In this case, the value of ARM itself is not in question. It was a jewel when Masayoshi Son stole it, and it will be so when NVDA tries to acquire it. I believe there are huge antitrust issues, sovereign issues with the UK, and China will take years to approve. This can be an equally huge distraction for NVDA and at its current lofty (though justified) valuation. I see a danger of a big deflation in its value as uncertainty creeps in as the deal drags on.
One of the founders of ARM, Hermann Hauser, said he and many others were concerned that the UK would lose jobs and influence and argued ARM's business model would be compromised. He stated, "Surrendering UK's most powerful trade weapon to the US is making Britain a US vassal state," Hauser wrote in the open letter, which was published yesterday.

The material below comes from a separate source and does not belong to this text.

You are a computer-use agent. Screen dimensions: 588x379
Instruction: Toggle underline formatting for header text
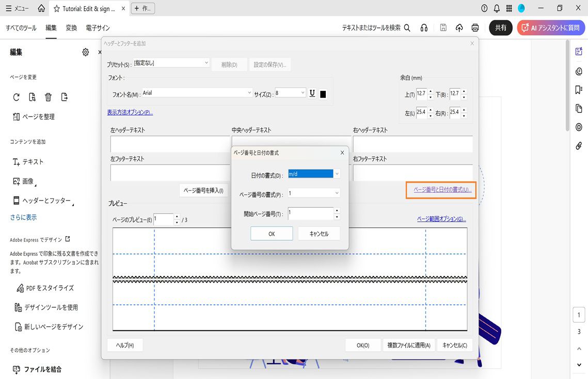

He called on Boris Johnson to force Nvidia to sign legally-binding terms agreeing to preserve UK jobs, maintain ARM's market neutrality, and secure exemptions from US rules that would ban ARM from dealing with China. If the UK government can't secure these commitments, Hauser said it should support an IPO of ARM on the London Stock Exchange. I think NVDA has opened a nasty can of worms. Of course, if NVDA does crater, you will hear me shouting from the rooftops to buy, buy, buy.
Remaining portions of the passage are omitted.